I’m sure my experiences are similar to anyone who’s gay and grew up in the South with parents who are deeply involved in the church and raised their children to be soldiers and heralds of The Most High. But I’m sure my experiences are particularly similar to those of other Black gay men who grew up in the South. Being born a Black man in America is difficult enough, but being born a Black gay man in the South who grows up in a devout Christian household is something that feels like a constant four-sided mental and emotional assault from the moment you gain clarity on who you are.

What Do They Call Me?

My parents discovered my sexuality when I was about 14 — they found porn on the computer. It saved me the trouble of having to come out to them, but it also started me down a road of confusion, rage, suicidal thoughts, and mistrust. While I was embarrassed I’d been caught, I felt especially ashamed when I heard my sister retching in the bathroom that night when she learned I had been … indulging in my “wayward” curiosity.

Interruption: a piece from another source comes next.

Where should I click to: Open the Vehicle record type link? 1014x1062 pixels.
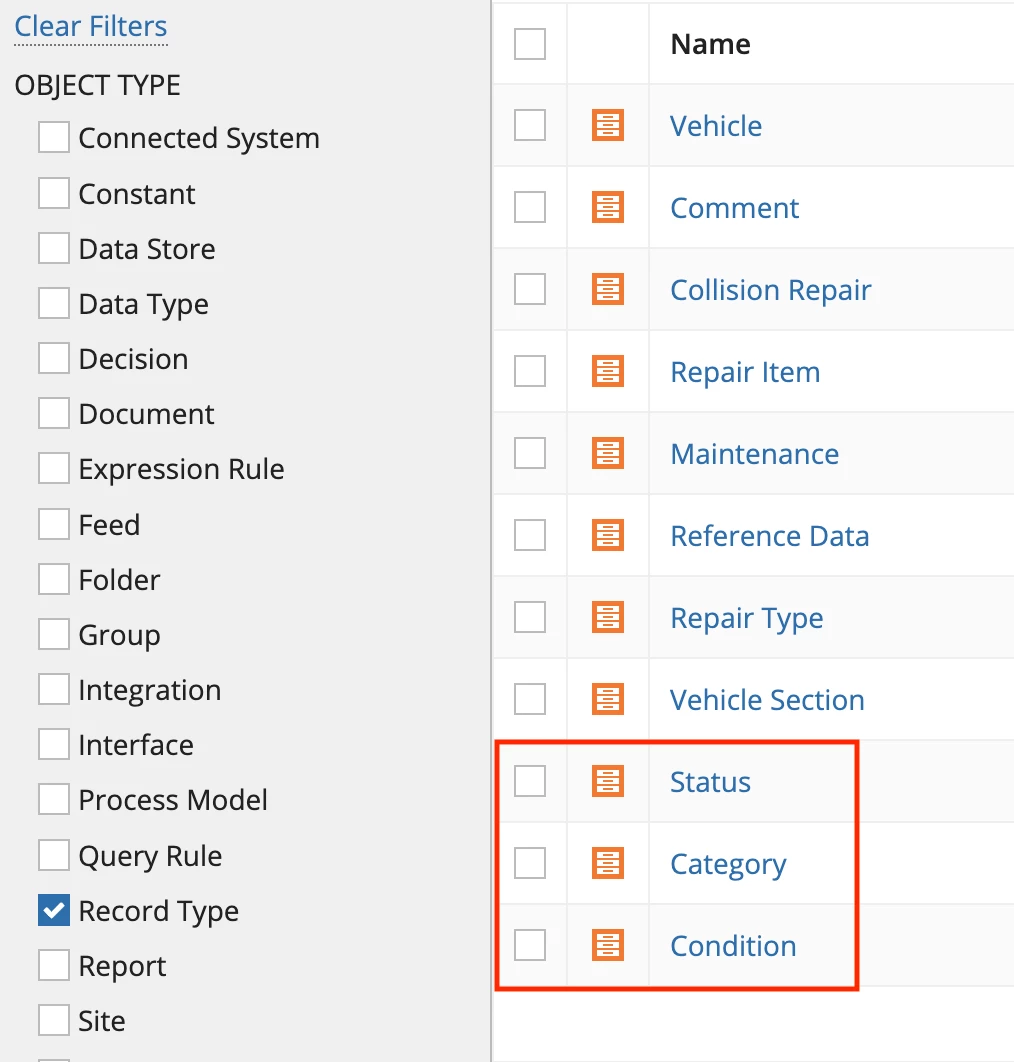tap(716, 126)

I spent the following years struggling with the idea that there was a defect in my mind and a weakness in my spirit that allowed the “gay demon” to possess me. Every time the pastor talked about homosexuality in church I felt as if he were talking directly to me, that he could feel there was something wrong with me and had to speak on it. And then I had a revelation.

Reading Toward Salvation

It was reading that pulled me out of my depression and confusion. X-Men comics showed me there’s nothing wrong with being different. Sci-fi and fantasy novels gave me the mental escape and clarity I needed. My natural curiosity showed me worlds of infinite possibilities, ones where I was part of not just one, but several loving and accepting communities where I could be my natural and authentic self.

These realizations, coupled with a rebellious stage where I lived my life according to my own rules that defied those of my parents and the church, helped me to realize that your color, parents, region of birth, and sexual orientation do not define you, and they don’t have to dictate the way in which you live your life.

Pass It On

To anyone who’s reading this, young or old, and can relate to my struggles, know that you have more power, more control than you realize, no matter how it may seem otherwise. While my upbringing most certainly caused psychological damage and scarring that I’m still dealing with, it also strengthened me.

I didn’t choose my race, my parents, or my sexual identity, but I chose how I coped with my circumstances, I chose who I let in my life and who I kept at bay, I chose to “stop listening to the static.”

I chose to embrace my Truth when it appeared before me. And I hope you will too.